Johannes Attems, Chairman of the bourse's supervisory board and Chief Executive of Oesterreichische Kontrollbank, said at the Reuters Central European Investment Summit that having a domestic stock market was still a matter of national pride.
"In the process (of regime change and building new nations) stock markets became part of a national identity just as soccer teams or flag carriers (airlines)," Attems said.
"I'm not trying to ridicule that. A few years ago we had an initiative from major issuers in Vienna asking why we don't merge with Frankfurt. Only when we explained they would just be a small cap in Frankfurt, a rethinking started," he said.
"That's why we support the regional approach."

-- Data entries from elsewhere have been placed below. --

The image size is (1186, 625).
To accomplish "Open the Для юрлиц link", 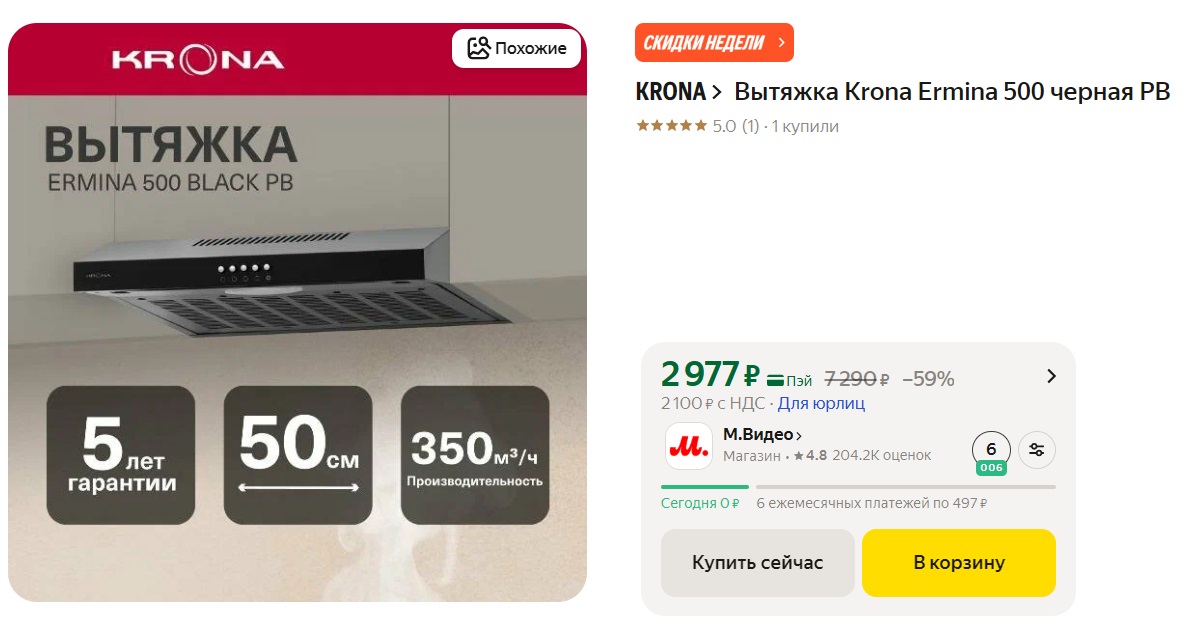I will point(821,403).
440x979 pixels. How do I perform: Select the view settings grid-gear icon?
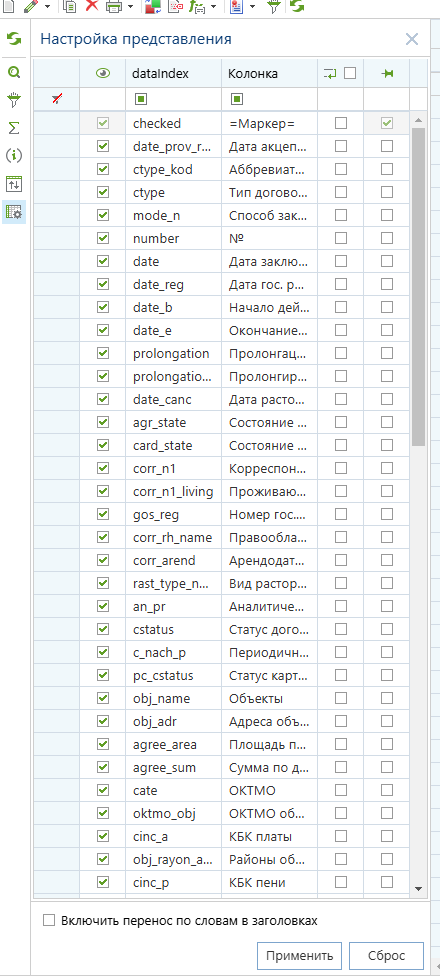(14, 212)
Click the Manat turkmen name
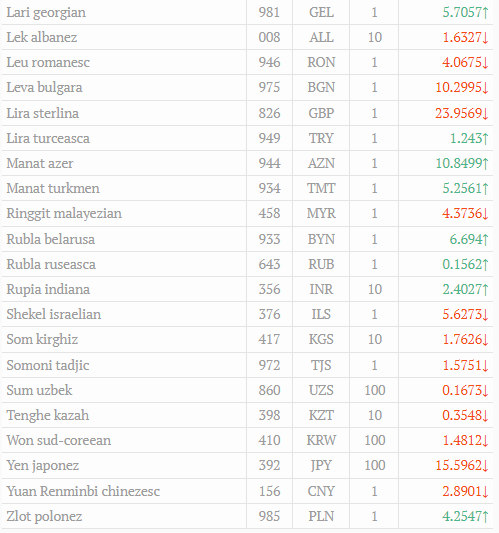 pyautogui.click(x=53, y=188)
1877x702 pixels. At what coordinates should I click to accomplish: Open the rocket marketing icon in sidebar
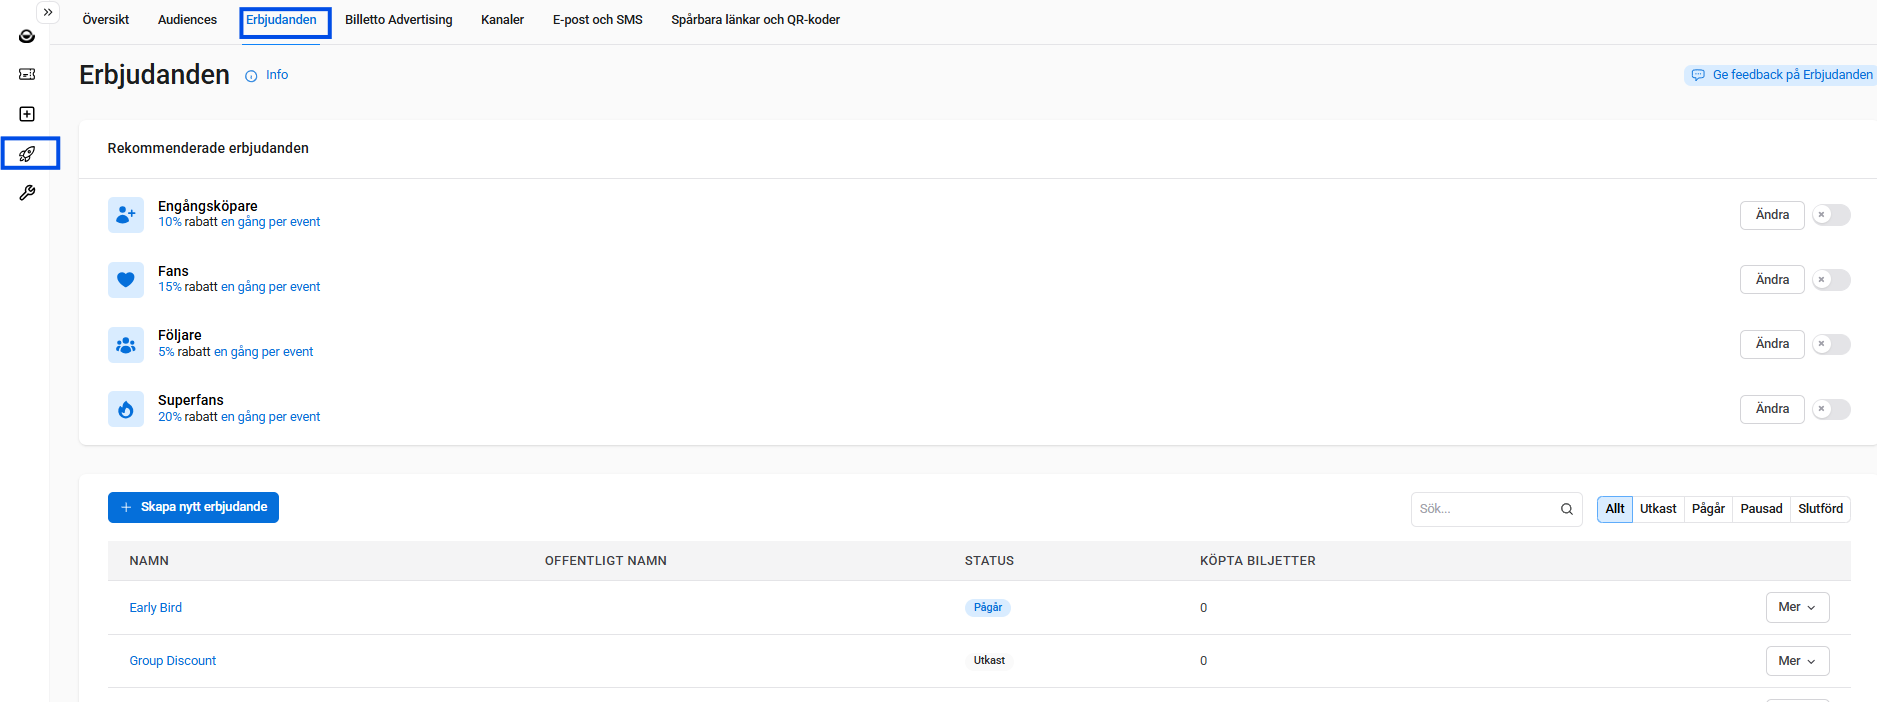pyautogui.click(x=28, y=154)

The Vienna bourse owns a stake in the Budapest stockmarket operator and has tried to acquire other operators in the region.
But possible deals in Bulgaria and in Slovenia, where it is vying for the Ljubljana stockmarket along with OMX OMX.ST, Euronext ENXT.PA, Deutsche Boerse (DB1Gn.DE: Quote, Profile, Research, Stock Buzz) and the Warsaw and Milan stock markets, have proved elusive so far.
However, Vienna was still in a position to be a regional financial centre alongside Europe's main centers in Frankfurt and London, Attems said.
"Vienna not only has a tradition as place where you can do business with the region," he said. "We are not a direct competitor in many respects. Geographically we have moved from a marginal situation into a more central situation."